EXERCISE AIM: Every entry below needs to be repeated exactly.

(Data records)
........

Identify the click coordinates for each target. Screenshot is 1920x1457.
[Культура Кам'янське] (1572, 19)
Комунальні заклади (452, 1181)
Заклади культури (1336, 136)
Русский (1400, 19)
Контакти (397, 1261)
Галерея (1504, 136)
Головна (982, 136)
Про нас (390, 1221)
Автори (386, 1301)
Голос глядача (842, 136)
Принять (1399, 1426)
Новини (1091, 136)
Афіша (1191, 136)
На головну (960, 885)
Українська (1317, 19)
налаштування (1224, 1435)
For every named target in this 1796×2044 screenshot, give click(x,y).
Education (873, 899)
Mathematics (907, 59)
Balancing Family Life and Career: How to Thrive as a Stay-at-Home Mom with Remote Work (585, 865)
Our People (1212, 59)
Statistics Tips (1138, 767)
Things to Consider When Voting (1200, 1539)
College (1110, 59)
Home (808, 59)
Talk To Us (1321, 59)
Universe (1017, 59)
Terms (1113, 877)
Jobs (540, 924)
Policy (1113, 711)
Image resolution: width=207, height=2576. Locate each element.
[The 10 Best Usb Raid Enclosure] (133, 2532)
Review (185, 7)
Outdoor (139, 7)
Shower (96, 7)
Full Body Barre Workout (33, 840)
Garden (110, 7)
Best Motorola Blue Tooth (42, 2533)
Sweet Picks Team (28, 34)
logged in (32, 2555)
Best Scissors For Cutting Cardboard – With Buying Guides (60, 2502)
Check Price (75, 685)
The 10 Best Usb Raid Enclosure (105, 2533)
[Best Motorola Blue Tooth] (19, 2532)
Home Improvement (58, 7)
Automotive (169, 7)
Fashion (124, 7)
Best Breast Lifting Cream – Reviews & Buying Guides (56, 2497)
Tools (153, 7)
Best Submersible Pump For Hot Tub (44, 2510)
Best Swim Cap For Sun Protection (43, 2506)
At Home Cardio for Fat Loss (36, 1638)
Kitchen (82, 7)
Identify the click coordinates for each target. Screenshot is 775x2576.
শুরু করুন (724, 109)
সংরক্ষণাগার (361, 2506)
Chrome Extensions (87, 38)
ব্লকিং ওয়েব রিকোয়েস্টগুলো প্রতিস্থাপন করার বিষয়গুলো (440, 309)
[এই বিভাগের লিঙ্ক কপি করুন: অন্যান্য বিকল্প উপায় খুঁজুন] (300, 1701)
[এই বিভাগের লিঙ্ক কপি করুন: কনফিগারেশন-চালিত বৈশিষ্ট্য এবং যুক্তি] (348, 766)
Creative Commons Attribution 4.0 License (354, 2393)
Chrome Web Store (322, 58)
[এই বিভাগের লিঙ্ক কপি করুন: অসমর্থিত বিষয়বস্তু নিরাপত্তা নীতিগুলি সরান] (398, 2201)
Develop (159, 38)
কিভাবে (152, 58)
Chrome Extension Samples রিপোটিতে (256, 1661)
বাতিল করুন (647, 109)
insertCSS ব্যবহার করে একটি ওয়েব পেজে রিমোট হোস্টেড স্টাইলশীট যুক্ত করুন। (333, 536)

........

EXPECTED ANSWER:
Identify the click coordinates for each target. Screenshot is 1920x1457.
[Культура Кам'янське] (1572, 19)
Комунальні заклади (452, 1181)
Заклади культури (1336, 136)
Русский (1400, 19)
Контакти (397, 1261)
Галерея (1504, 136)
Головна (982, 136)
Про нас (390, 1221)
Автори (386, 1301)
Голос глядача (842, 136)
Принять (1399, 1426)
Новини (1091, 136)
Афіша (1191, 136)
На головну (960, 885)
Українська (1317, 19)
налаштування (1224, 1435)
For every named target in this 1796×2044 screenshot, give click(x,y).
Education (873, 899)
Mathematics (907, 59)
Balancing Family Life and Career: How to Thrive as a Stay-at-Home Mom with Remote Work (585, 865)
Our People (1212, 59)
Statistics Tips (1138, 767)
Things to Consider When Voting (1200, 1539)
College (1110, 59)
Home (808, 59)
Talk To Us (1321, 59)
Universe (1017, 59)
Terms (1113, 877)
Jobs (540, 924)
Policy (1113, 711)
Image resolution: width=207, height=2576. Locate each element.
[The 10 Best Usb Raid Enclosure] (133, 2532)
Review (185, 7)
Outdoor (139, 7)
Shower (96, 7)
Full Body Barre Workout (33, 840)
Garden (110, 7)
Best Motorola Blue Tooth (42, 2533)
Sweet Picks Team (28, 34)
logged in (32, 2555)
Best Scissors For Cutting Cardboard – With Buying Guides (60, 2502)
Check Price (75, 685)
The 10 Best Usb Raid Enclosure (105, 2533)
[Best Motorola Blue Tooth] (19, 2532)
Home Improvement (58, 7)
Automotive (169, 7)
Fashion (124, 7)
Best Breast Lifting Cream – Reviews & Buying Guides (56, 2497)
Tools (153, 7)
Best Submersible Pump For Hot Tub (44, 2510)
Best Swim Cap For Sun Protection (43, 2506)
At Home Cardio for Fat Loss (36, 1638)
Kitchen (82, 7)
Identify the click coordinates for each target. Screenshot is 775x2576.
শুরু করুন (724, 109)
সংরক্ষণাগার (361, 2506)
Chrome Extensions (87, 38)
ব্লকিং ওয়েব রিকোয়েস্টগুলো প্রতিস্থাপন করার বিষয়গুলো (440, 309)
[এই বিভাগের লিঙ্ক কপি করুন: অন্যান্য বিকল্প উপায় খুঁজুন] (300, 1701)
[এই বিভাগের লিঙ্ক কপি করুন: কনফিগারেশন-চালিত বৈশিষ্ট্য এবং যুক্তি] (348, 766)
Creative Commons Attribution 4.0 License (354, 2393)
Chrome Web Store (322, 58)
[এই বিভাগের লিঙ্ক কপি করুন: অসমর্থিত বিষয়বস্তু নিরাপত্তা নীতিগুলি সরান] (398, 2201)
Develop (159, 38)
কিভাবে (152, 58)
Chrome Extension Samples রিপোটিতে (256, 1661)
বাতিল করুন (647, 109)
insertCSS ব্যবহার করে একটি ওয়েব পেজে রিমোট হোস্টেড স্টাইলশীট যুক্ত করুন। (333, 536)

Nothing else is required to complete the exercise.